Penile erection is a behavioral response that occurs in response to the administration of N-methyl-D-aspartic acid (NMDA) within the PVN. At the same time, inhibition of NO synthase with NG-monomethly-L-argining (L-NMMA) prevents NMDA-induced erection. The researchers hypothesized that the blunted NMDA mediated responses in diabetes reflects an impaired NO mechanism within the PVN. The involvement of an NO mechanism in the NMDA mediated behavioral response was also explored.
The rats were exposed to a light/dark cycle, with standard temperature and humidity levels. The animals were randomly selected to receive chemical injection of the streptozotocin (STZ) to induce diabetes. Those rats that did not receive STZ (vehicle injected) served as controls. The experiments began on each of the rats four weeks after the injections.

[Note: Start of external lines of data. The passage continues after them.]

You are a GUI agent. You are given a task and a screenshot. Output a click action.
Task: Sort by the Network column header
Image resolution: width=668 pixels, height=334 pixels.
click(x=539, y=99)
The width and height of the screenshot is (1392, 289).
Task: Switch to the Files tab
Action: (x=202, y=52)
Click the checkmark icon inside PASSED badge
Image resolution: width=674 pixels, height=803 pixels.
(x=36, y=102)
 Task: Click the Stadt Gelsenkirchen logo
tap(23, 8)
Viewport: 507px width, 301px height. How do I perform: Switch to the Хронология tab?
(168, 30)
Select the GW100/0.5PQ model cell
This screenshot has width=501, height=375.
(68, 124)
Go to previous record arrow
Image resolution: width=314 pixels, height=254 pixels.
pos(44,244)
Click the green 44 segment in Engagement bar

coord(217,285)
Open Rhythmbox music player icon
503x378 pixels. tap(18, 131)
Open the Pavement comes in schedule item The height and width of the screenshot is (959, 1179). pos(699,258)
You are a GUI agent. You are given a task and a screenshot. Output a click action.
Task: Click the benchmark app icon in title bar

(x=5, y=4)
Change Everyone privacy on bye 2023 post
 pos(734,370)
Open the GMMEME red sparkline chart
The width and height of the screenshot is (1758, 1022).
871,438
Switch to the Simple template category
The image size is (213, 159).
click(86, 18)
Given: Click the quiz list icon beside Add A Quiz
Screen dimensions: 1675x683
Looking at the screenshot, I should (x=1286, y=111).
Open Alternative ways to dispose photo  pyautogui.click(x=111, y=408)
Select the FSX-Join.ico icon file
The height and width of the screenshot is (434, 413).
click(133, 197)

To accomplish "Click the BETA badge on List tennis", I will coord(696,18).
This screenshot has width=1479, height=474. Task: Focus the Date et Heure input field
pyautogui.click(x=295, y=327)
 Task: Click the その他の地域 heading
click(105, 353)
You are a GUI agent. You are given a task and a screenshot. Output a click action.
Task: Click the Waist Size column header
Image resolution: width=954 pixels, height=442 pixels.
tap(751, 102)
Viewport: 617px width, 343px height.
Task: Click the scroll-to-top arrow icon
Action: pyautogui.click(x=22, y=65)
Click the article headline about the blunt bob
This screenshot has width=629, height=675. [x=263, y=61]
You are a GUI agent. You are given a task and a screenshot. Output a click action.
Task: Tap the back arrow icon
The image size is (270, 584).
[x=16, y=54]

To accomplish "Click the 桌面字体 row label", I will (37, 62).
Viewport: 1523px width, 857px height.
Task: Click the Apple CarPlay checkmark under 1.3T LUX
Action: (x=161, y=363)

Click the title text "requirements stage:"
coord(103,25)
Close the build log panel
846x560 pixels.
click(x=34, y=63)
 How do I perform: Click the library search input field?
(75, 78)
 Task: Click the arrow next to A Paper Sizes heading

Four experiments were conducted. Experiment one examined the effect of L-NMMA on NMDA mediated behavioral responses in normal rats; experiment two measured behavioral responses to NMDA or sodium nitroprusside (SNP), an NO donor in both control and diabetic rats; the third experiment observed the effect of diabetes on nNOS protein in the PVN; the fourth experiment measured NMDA mediated behavioral responses in diabetic rats after restoring the nNOS protein in the PVN using viral gene transfer.
The researchers found that:
• When L-NMMA was used to block NO production in the PVN, NMDA mediated penile erectile responses were blunted
• NMDA-induced erections were significantly blunted in diabetic rats compared with control rats
• The nNOS protein levels in the PVN were decreased in rats with diabetes and
• restoring nNOS protein within the PVN of diabetic rats with viral gene transfer could alleviate the blunted NMDA induced erectile responses.
The researchers conclude that erectile dysfunction in diabetes is due to a selective defect in the NO mechanisms within the PVN. This defect is a loss in the synthetic enzyme for the production of NO within the neurons of the PVN. Restoring this synthetic enzyme may have a significant therapeutic value for diabetic patients with ED.